Scanners

New scanners can be added to a project in this window. For a scanner to be available on the drop-down menu, it should first be activated under Integrations.

📘

Define max. scan duration section allows defining maximum time (in minutes) a scan can be running in the project. If a scan takes longer than this time, Kondukto automatically cancels the scan. Kondukto measures the scan duration by adding up the total time spent on the "Starting" and "Running" stages of a scan.

It is also possible to edit the settings of an existing scanner or delete a scanner from a project in this section.

🚧

Deleting a scanner from the project results in deleting all vulnerabilities previously discovered by that scanner.

If an open-source scanner is added to a project, the source control section must be filled out first.

When a scanner is selected and the "Add" button is clicked, for most commercial scanners (except for Checkmarx, where projects can be created on Checkmarx via the Kondukto interface), a project that is already available on the scanner needs to be mapped onto the project on Kondukto.

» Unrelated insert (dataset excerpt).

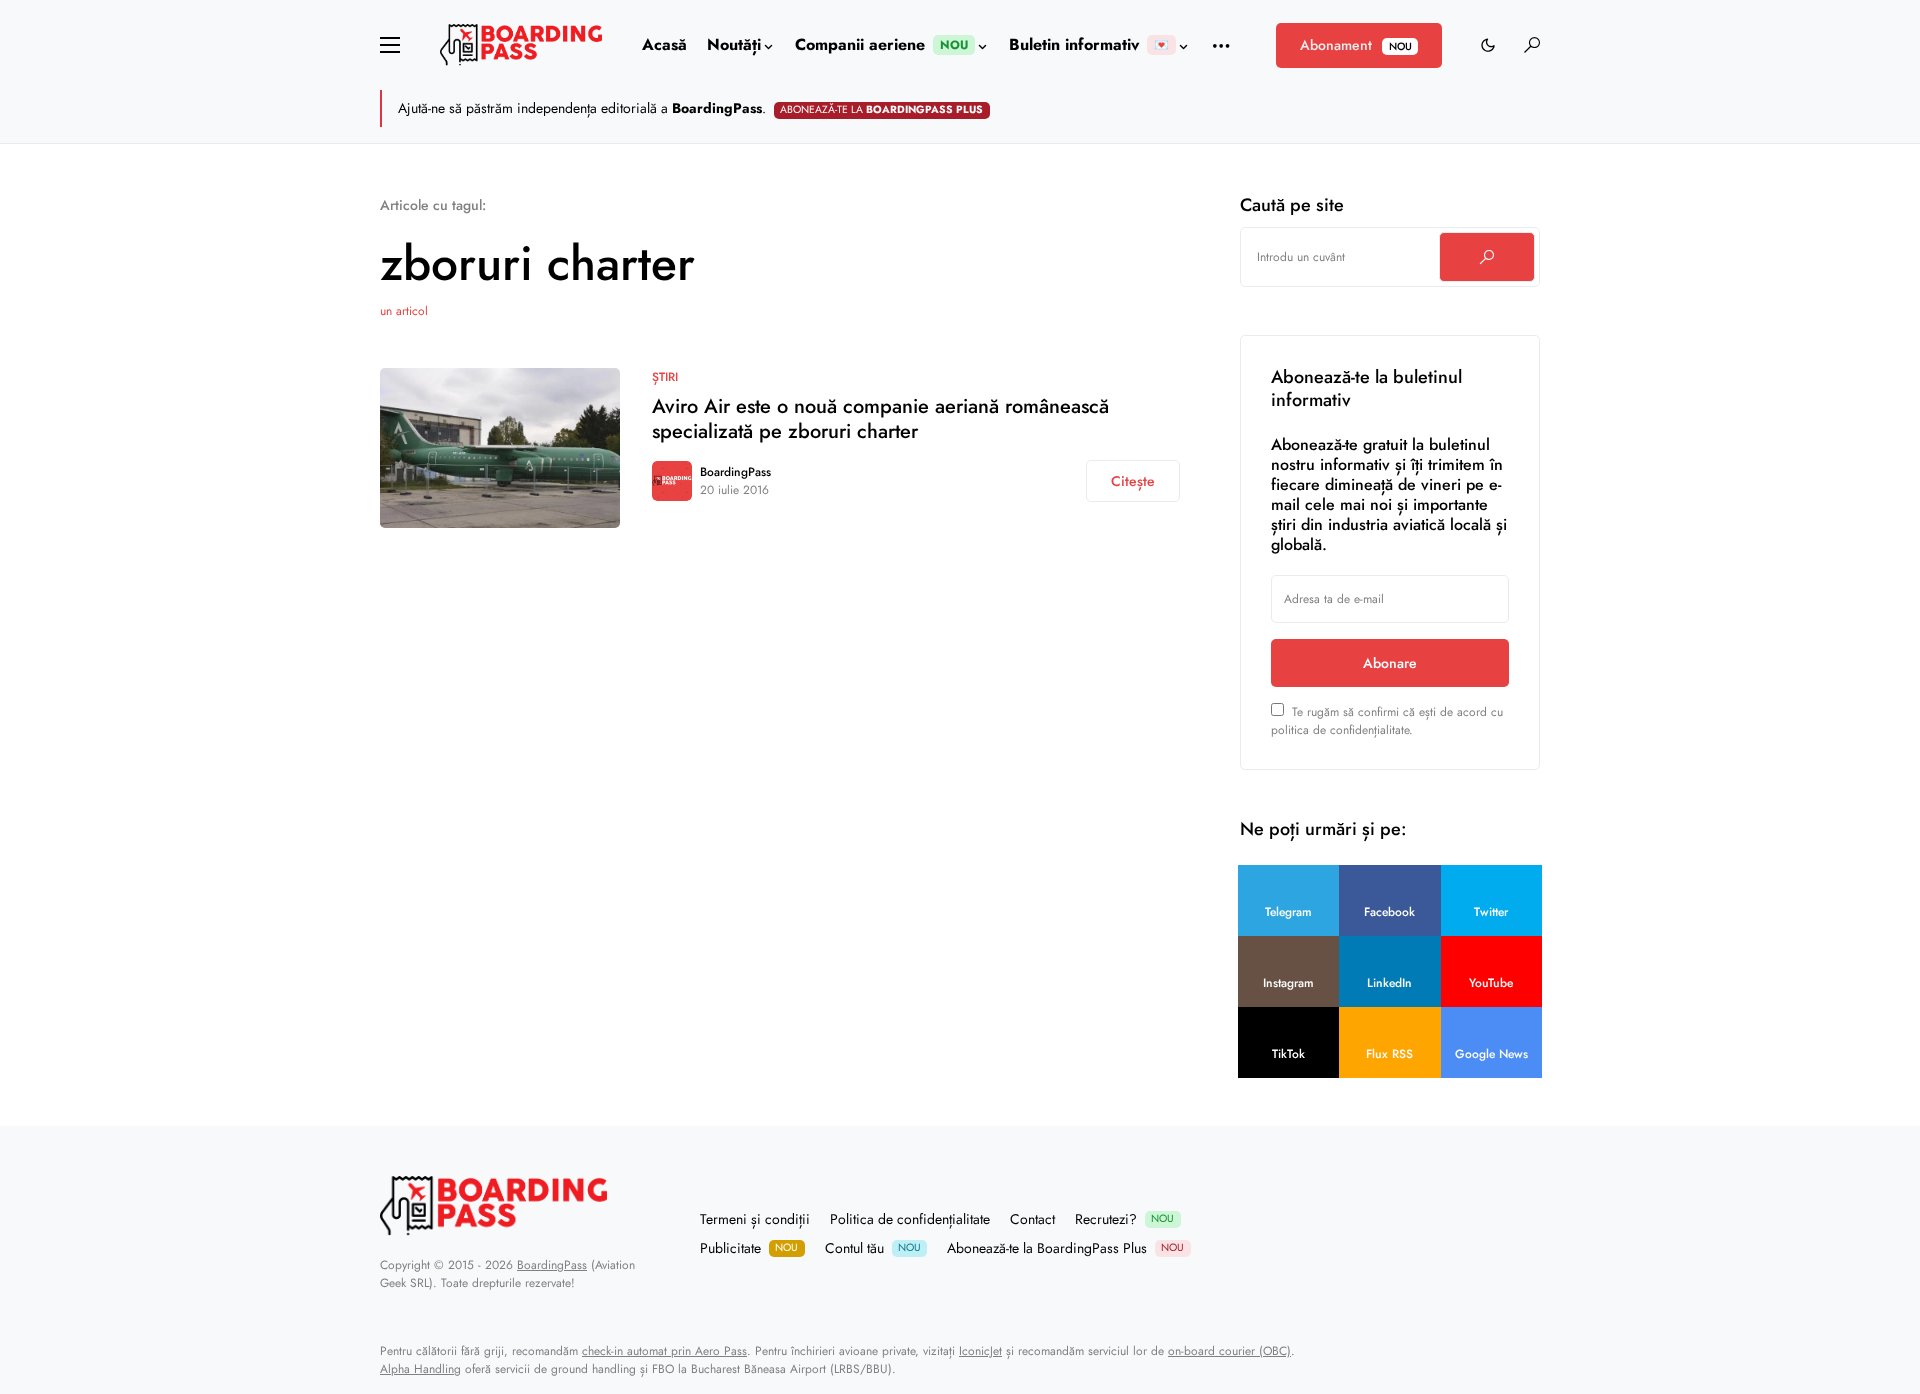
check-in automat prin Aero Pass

Scans can be scheduled using a scheduler or webhooks in the software development lifecycle. For the webhook to function correctly, the secret key generated by Kondukto in the ALM tool should be entered.

If webhooks are used in a busy project where many pull requests or merge attempts occur in short periods, scheduled webhooks can be used. When set to a specific time of the day, scheduled webhooks check whether the desired event has been triggered within the last 24 hours to decide whether to start a daily scan or not.